### EXERCISE TEXT
I saw it in the Soviet Union. Russians who were aware of living in a surveillance society were wary of contact with American correspondents, which could get them into unspecified trouble. But those who were oblivious to being watched, who had never bumped up against the limits of expression and association, sometimes displayed such naïve (and refreshing) boldness that I felt obligated to warn them. This I did for a young law student I met at a restaurant in the city of Dushanbe. We spent a few evenings in interesting conversation, and he said he’d like to get together again when he visited Moscow. Fine, I said, and gave him my address and phone number but told him that my phone was probably tapped, that KGB guards screened people entering my apartment house, and that his visit to me would be noted. “Outrageous!” he said indignantly. He never called.

### ACTIVITY LIST
[1] Transcribe the Soviet Union passage word for word, starting at "I saw it in" and stopping after "He never called.".
[2] In the Soviet Union passage, where was the young law student met?

### DATA SECTION
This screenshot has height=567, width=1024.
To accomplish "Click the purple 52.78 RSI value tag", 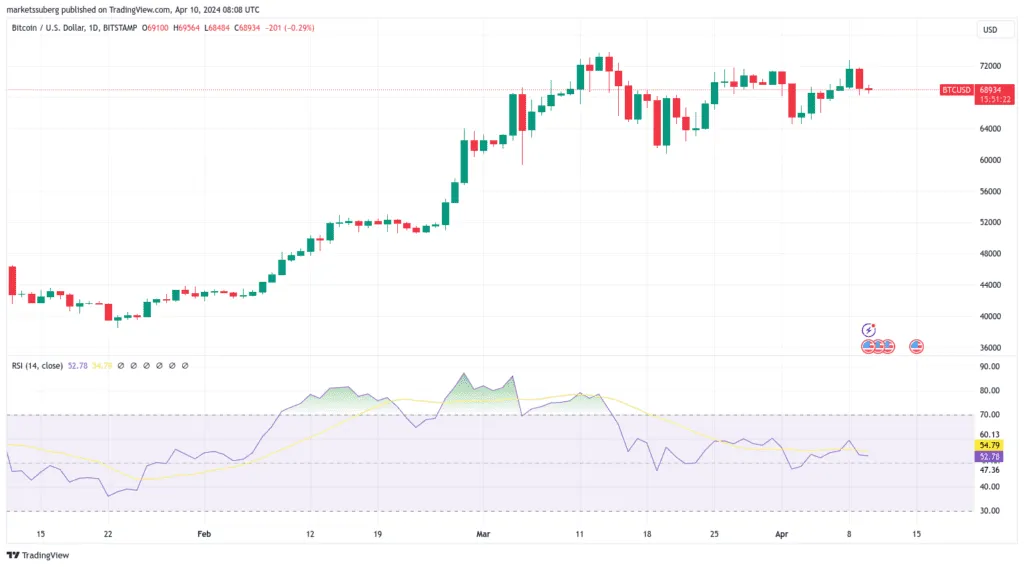I will coord(988,455).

### EXPECTED RESPONSES
[1]
I saw it in the Soviet Union. Russians who were aware of living in a surveillance society were wary of contact with American correspondents, which could get them into unspecified trouble. But those who were oblivious to being watched, who had never bumped up against the limits of expression and association, sometimes displayed such naïve (and refreshing) boldness that I felt obligated to warn them. This I did for a young law student I met at a restaurant in the city of Dushanbe. We spent a few evenings in interesting conversation, and he said he’d like to get together again when he visited Moscow. Fine, I said, and gave him my address and phone number but told him that my phone was probably tapped, that KGB guards screened people entering my apartment house, and that his visit to me would be noted. “Outrageous!” he said indignantly. He never called.

[2] At a restaurant in the city of Dushanbe.